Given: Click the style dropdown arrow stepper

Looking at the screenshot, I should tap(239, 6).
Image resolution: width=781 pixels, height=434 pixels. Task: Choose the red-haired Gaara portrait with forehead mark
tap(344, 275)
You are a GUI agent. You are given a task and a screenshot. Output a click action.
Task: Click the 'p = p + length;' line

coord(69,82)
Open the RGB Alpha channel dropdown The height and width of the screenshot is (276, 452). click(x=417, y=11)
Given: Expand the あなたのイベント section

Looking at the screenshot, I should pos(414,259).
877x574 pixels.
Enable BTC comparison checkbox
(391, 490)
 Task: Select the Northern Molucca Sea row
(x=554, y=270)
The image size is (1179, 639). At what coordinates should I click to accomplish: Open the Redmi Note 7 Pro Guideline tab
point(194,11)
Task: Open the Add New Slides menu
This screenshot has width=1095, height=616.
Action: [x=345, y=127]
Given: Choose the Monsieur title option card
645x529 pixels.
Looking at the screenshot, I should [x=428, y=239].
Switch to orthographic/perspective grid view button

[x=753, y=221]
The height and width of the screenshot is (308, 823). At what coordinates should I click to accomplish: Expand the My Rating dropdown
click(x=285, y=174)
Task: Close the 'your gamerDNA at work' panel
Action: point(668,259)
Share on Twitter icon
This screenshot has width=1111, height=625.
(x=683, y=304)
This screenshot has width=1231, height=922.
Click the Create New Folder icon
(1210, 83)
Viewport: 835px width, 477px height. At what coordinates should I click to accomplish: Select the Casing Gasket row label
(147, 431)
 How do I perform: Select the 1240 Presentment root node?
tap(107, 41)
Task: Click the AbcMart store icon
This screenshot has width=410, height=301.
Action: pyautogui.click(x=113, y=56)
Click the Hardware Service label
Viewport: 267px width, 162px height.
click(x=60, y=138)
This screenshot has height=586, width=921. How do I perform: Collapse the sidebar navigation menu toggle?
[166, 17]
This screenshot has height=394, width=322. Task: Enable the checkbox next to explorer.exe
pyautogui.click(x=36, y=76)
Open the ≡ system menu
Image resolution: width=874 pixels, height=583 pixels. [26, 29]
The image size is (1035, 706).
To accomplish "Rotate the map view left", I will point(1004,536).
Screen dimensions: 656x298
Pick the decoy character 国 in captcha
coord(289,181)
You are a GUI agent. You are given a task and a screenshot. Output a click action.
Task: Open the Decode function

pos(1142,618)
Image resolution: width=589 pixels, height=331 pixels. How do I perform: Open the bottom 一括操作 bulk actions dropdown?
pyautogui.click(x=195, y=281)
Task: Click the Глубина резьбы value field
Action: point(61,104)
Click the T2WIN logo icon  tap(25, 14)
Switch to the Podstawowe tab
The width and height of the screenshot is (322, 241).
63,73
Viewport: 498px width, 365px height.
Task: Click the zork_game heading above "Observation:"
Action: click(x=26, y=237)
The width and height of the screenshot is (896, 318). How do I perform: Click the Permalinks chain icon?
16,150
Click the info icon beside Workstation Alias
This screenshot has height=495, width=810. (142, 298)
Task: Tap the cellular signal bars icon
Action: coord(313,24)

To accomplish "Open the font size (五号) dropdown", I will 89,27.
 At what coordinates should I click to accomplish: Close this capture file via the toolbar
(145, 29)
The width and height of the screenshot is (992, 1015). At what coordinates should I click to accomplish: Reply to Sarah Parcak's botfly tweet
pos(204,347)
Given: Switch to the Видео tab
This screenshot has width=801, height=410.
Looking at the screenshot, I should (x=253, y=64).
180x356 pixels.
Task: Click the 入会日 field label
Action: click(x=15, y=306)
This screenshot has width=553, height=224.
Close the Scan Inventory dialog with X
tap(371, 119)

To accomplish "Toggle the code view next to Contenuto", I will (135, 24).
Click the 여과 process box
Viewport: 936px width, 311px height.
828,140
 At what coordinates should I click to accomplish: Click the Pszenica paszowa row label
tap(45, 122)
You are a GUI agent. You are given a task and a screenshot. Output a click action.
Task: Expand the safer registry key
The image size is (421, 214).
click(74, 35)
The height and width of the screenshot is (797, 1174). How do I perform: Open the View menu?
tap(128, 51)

Task instructions:
In the listing, find each line with the string "will" and copy it.

Result for this exercise:
To accomplish "Rotate the map view left", I will point(1004,536).
To accomplish "Open the font size (五号) dropdown", I will 89,27.
To accomplish "Toggle the code view next to Contenuto", I will (135, 24).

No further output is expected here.